*Dataset excerpts:*

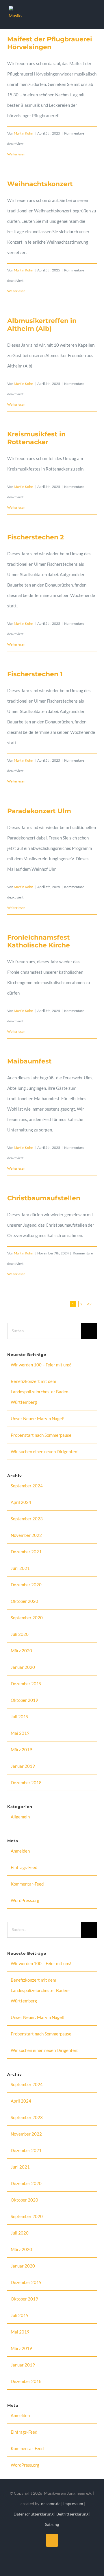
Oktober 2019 (24, 1700)
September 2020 (27, 1617)
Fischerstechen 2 (35, 537)
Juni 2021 (20, 1568)
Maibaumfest (29, 1061)
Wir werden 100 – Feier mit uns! (41, 1364)
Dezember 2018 (26, 1782)
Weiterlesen (16, 154)
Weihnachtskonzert (40, 184)
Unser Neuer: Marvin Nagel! (37, 1418)
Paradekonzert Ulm (39, 811)
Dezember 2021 (26, 1551)
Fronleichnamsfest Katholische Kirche (38, 941)
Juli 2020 (20, 1634)
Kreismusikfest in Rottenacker (36, 438)
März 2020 (21, 1650)
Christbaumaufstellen (43, 1198)
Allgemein (20, 1816)
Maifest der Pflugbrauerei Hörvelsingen (49, 43)
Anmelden (20, 1850)
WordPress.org (25, 1900)
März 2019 (21, 1749)
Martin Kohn (23, 133)
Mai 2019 (20, 1733)
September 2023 (27, 1518)
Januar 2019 (23, 1766)
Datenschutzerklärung (34, 2513)
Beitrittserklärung (72, 2513)
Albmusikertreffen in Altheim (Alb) (42, 324)
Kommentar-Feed (27, 1883)
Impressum (73, 2503)
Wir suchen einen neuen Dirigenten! (45, 1451)
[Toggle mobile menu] (93, 15)
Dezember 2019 (26, 1683)
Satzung (52, 2524)
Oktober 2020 (24, 1601)
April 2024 (21, 1502)
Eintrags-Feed (24, 1867)
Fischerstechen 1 (35, 674)
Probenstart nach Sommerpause (41, 1435)
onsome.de (50, 2503)
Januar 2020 (23, 1667)
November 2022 (26, 1535)
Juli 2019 (20, 1716)
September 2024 (27, 1485)
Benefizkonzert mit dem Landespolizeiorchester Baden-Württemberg (40, 1392)
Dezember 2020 (26, 1584)
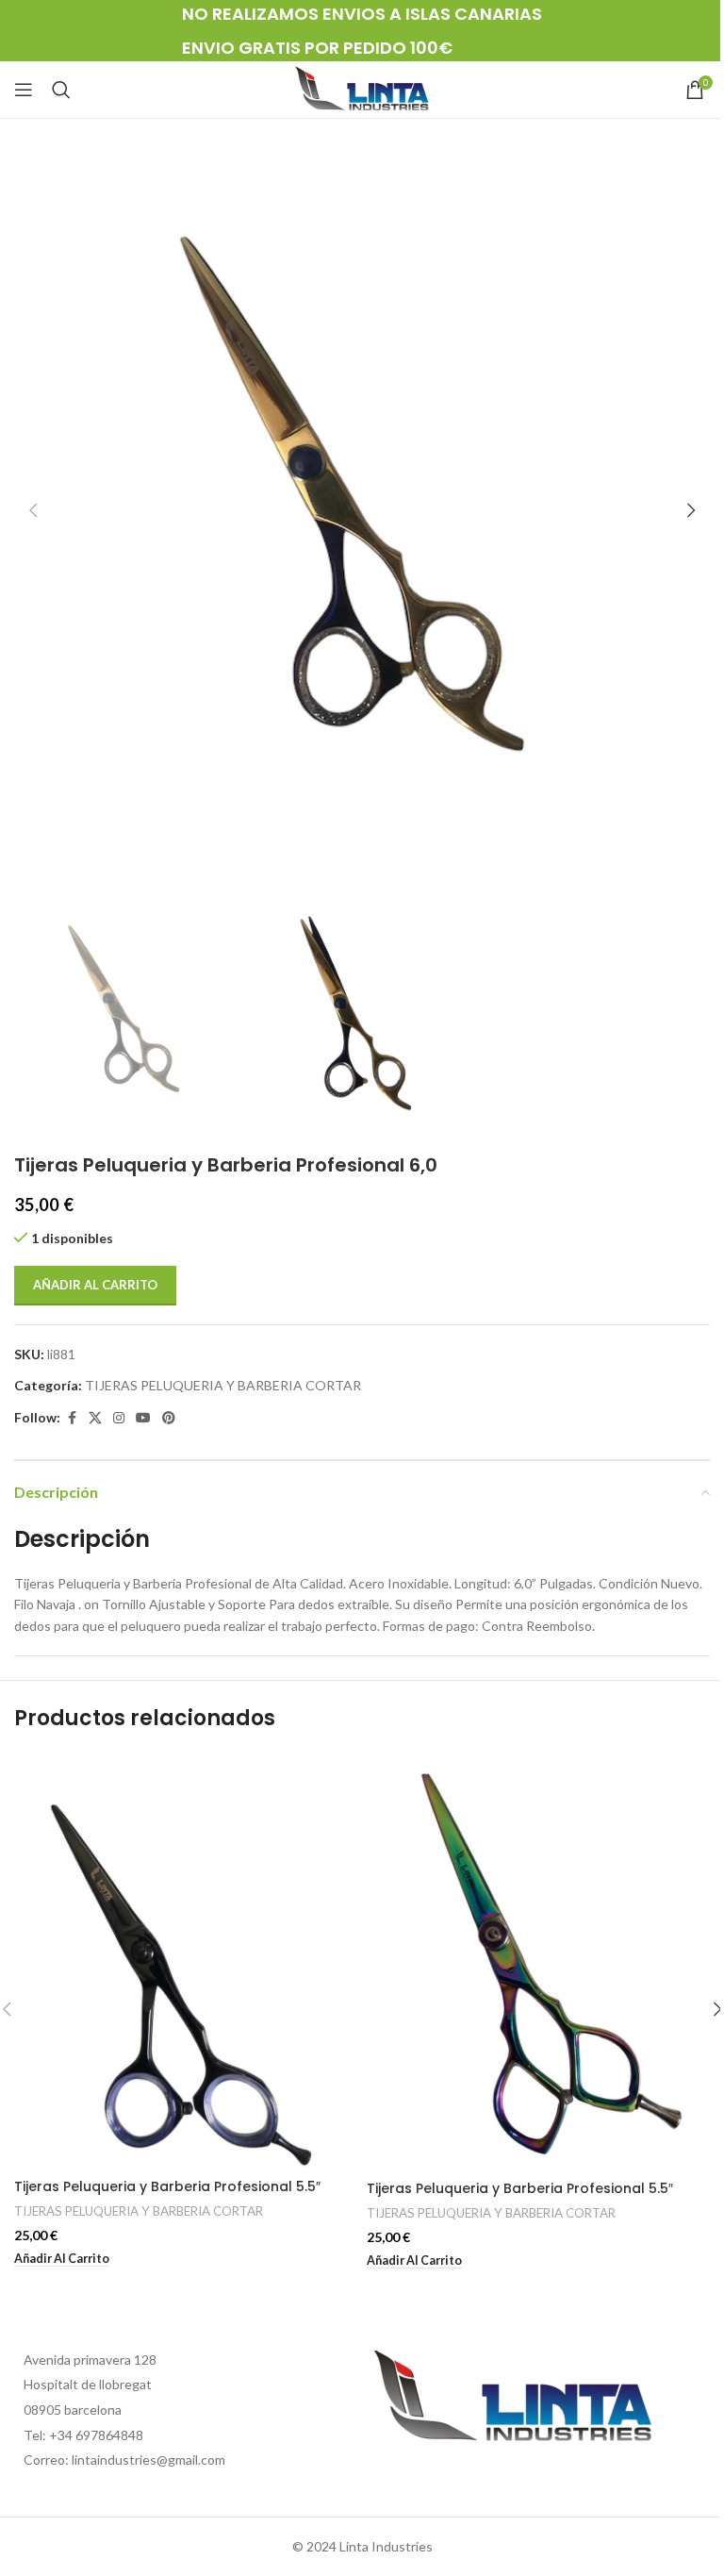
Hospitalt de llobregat (88, 2384)
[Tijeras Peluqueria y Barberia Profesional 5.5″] (185, 1961)
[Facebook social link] (71, 1418)
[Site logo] (362, 88)
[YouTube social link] (143, 1418)
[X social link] (95, 1418)
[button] (33, 510)
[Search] (61, 89)
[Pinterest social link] (168, 1418)
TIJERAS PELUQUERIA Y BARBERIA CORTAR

*Activity:* For every entry above, please output the text exactly and leave any picture behind.

*Finished exercise:*
Oktober 2019 (24, 1700)
September 2020 (27, 1617)
Fischerstechen 2 (35, 537)
Juni 2021 (20, 1568)
Maibaumfest (29, 1061)
Wir werden 100 – Feier mit uns! (41, 1364)
Dezember 2018 (26, 1782)
Weiterlesen (16, 154)
Weihnachtskonzert (40, 184)
Unser Neuer: Marvin Nagel! (37, 1418)
Paradekonzert Ulm (39, 811)
Dezember 2021 (26, 1551)
Fronleichnamsfest Katholische Kirche (38, 941)
Juli 2020 (20, 1634)
Kreismusikfest in Rottenacker (36, 438)
März 2020 (21, 1650)
Christbaumaufstellen (43, 1198)
Allgemein (20, 1816)
Maifest der Pflugbrauerei Hörvelsingen (49, 43)
Anmelden (20, 1850)
WordPress.org (25, 1900)
März 2019 (21, 1749)
Martin Kohn (23, 133)
Mai 2019 (20, 1733)
September 2023 (27, 1518)
Januar 2019 (23, 1766)
Datenschutzerklärung (34, 2513)
Beitrittserklärung (72, 2513)
Albmusikertreffen in Altheim (Alb) (42, 324)
Kommentar-Feed (27, 1883)
Impressum (73, 2503)
Wir suchen einen neuen Dirigenten! (45, 1451)
[Toggle mobile menu] (93, 15)
Dezember 2019 (26, 1683)
Satzung (52, 2524)
Oktober 2020 (24, 1601)
April 2024 (21, 1502)
Eintrags-Feed (24, 1867)
Fischerstechen 1 (35, 674)
Probenstart nach Sommerpause (41, 1435)
onsome.de (50, 2503)
Januar 2020 (23, 1667)
November 2022 (26, 1535)
Juli 2019 (20, 1716)
September 2024 (27, 1485)
Benefizkonzert mit dem Landespolizeiorchester Baden-Württemberg (40, 1392)
Dezember 2020 (26, 1584)
Hospitalt de llobregat (88, 2384)
[Tijeras Peluqueria y Barberia Profesional 5.5″] (185, 1961)
[Facebook social link] (71, 1418)
[Site logo] (362, 88)
[YouTube social link] (143, 1418)
[X social link] (95, 1418)
[button] (33, 510)
[Search] (61, 89)
[Pinterest social link] (168, 1418)
TIJERAS PELUQUERIA Y BARBERIA CORTAR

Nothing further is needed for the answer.